**Data excerpts:**
——
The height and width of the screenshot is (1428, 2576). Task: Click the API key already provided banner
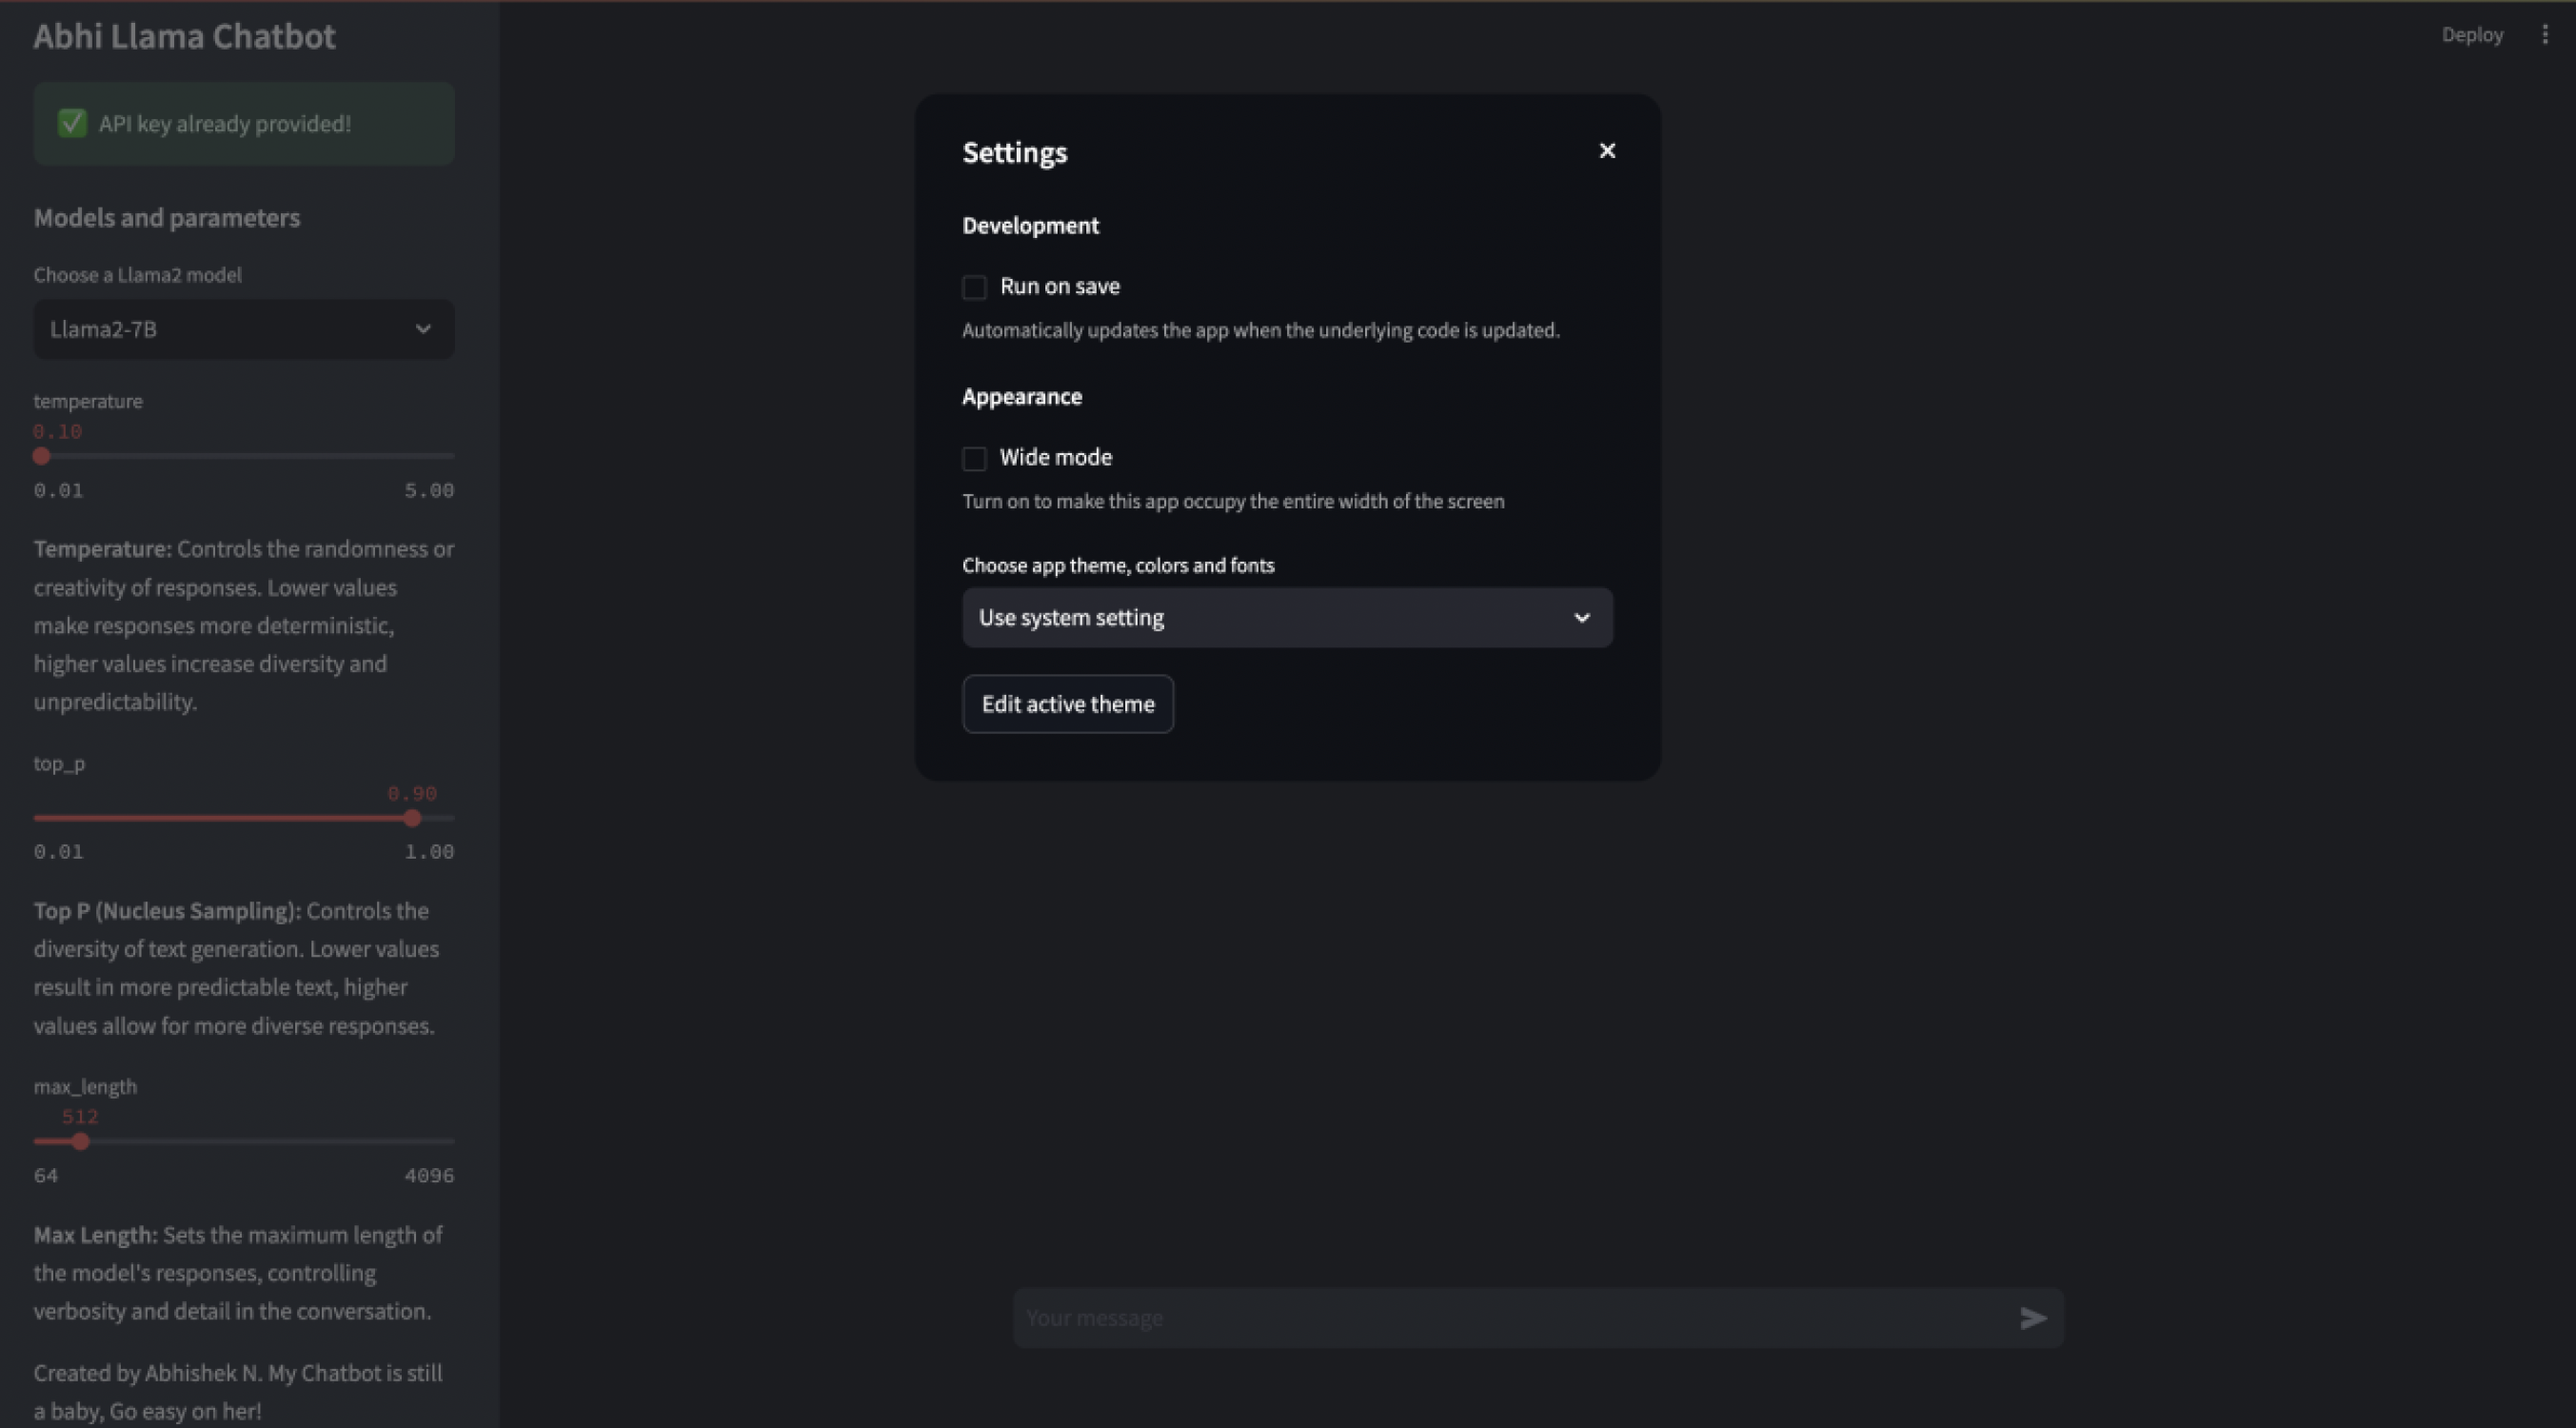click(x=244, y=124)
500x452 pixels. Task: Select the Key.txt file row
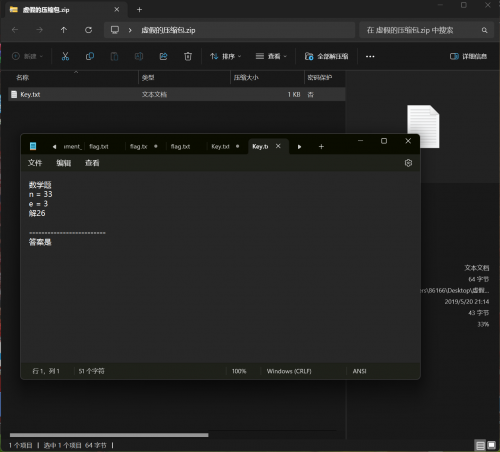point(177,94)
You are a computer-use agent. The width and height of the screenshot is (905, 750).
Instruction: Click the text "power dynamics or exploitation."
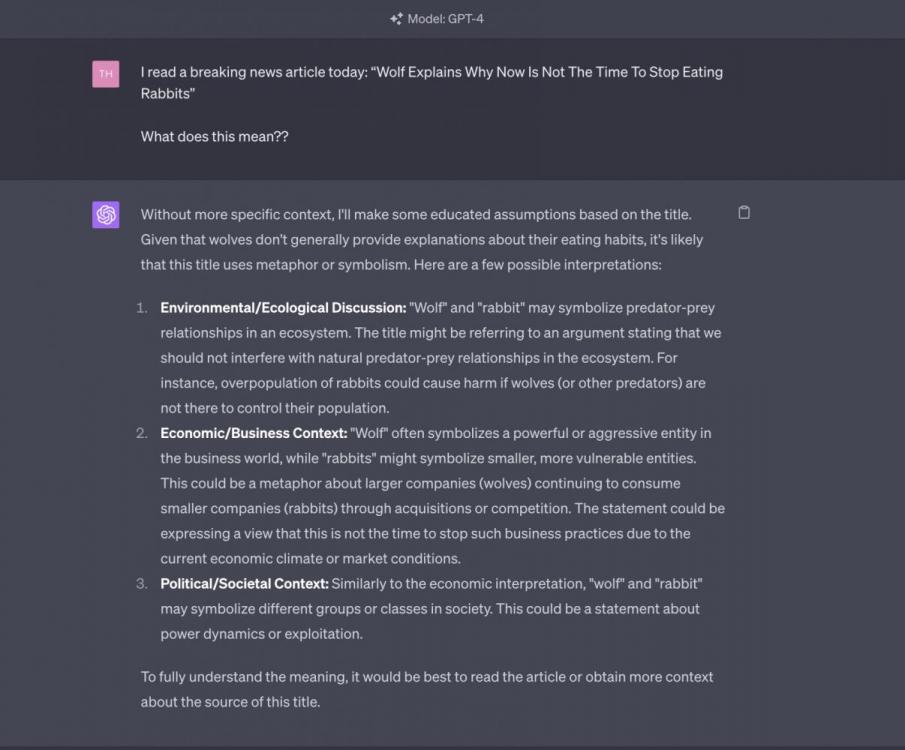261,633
——
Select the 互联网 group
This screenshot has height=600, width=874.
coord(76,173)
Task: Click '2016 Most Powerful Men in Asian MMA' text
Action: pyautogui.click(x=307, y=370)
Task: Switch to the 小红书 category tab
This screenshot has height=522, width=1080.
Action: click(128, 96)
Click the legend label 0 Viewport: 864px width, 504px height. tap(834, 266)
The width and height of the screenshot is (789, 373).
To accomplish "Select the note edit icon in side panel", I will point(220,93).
——
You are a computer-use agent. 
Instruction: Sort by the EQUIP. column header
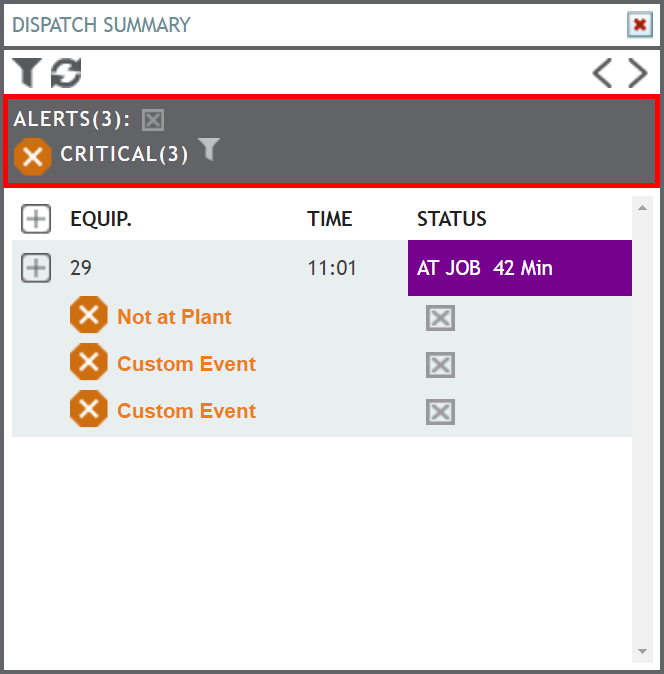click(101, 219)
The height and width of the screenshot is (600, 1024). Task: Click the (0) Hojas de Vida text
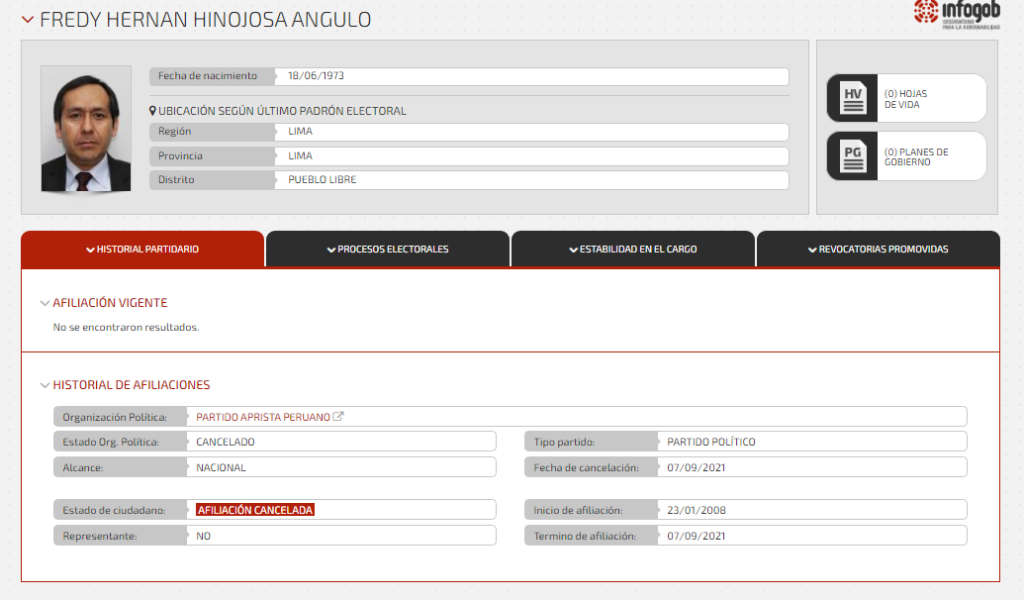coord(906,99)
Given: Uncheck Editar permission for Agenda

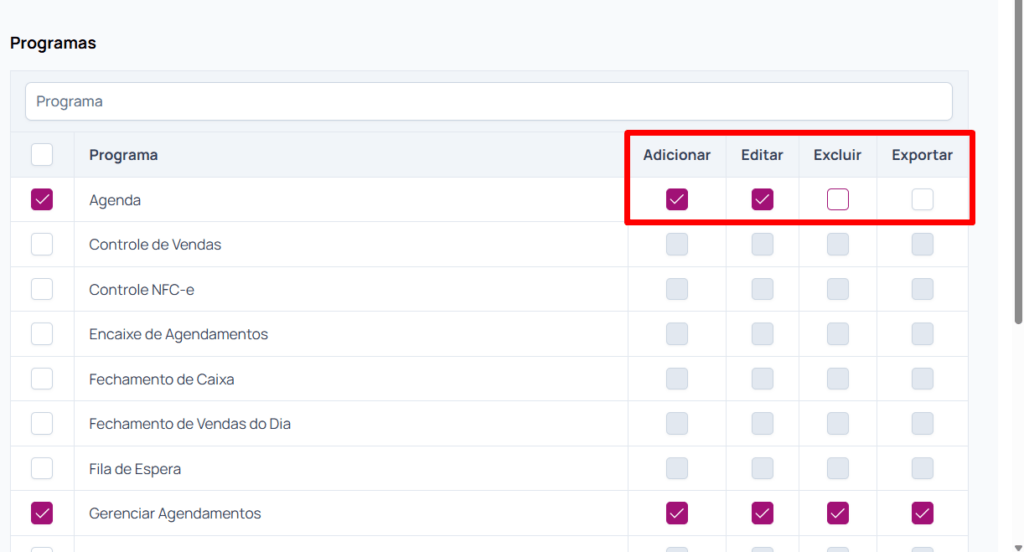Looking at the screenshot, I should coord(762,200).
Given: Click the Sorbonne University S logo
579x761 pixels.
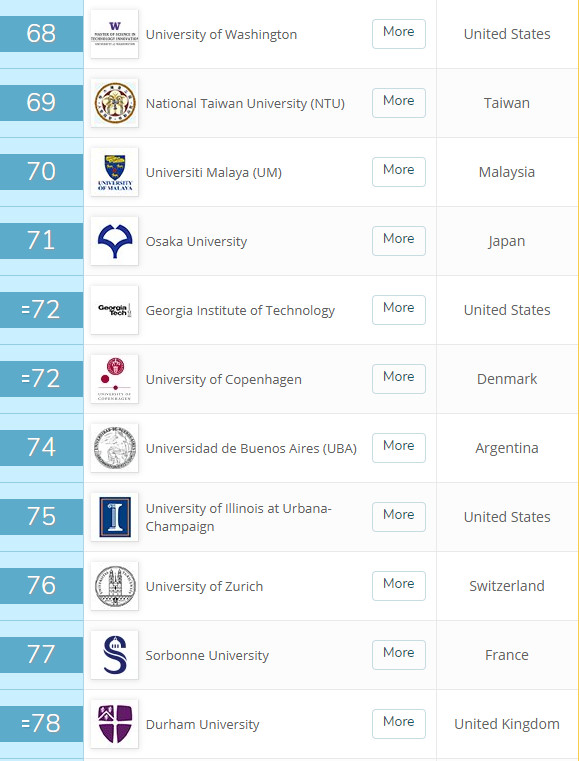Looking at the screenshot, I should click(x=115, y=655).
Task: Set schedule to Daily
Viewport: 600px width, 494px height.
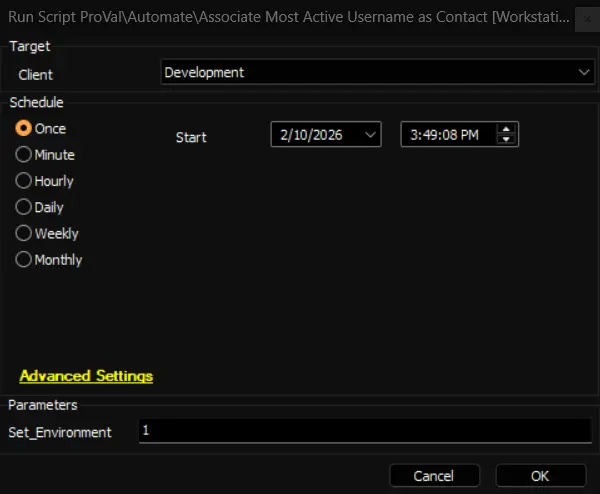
——
All that is wanted is the lines above between the one containing "Instruction: Sort by the EQUIP. column header" and the one containing "Viewport: 600px width, 494px height.", inclusive, restated word for word, with pictures omitted.

**OUTPUT OF THE EXERCISE:**
Instruction: Sort by the EQUIP. column header
click(101, 219)
The height and width of the screenshot is (600, 1024). Task: Click the (0) Hojas de Vida text
coord(906,99)
Given: Uncheck Editar permission for Agenda

Looking at the screenshot, I should coord(762,200).
Given: Click the Sorbonne University S logo
579x761 pixels.
Looking at the screenshot, I should click(x=115, y=655).
Task: Set schedule to Daily
Viewport: 600px width, 494px height.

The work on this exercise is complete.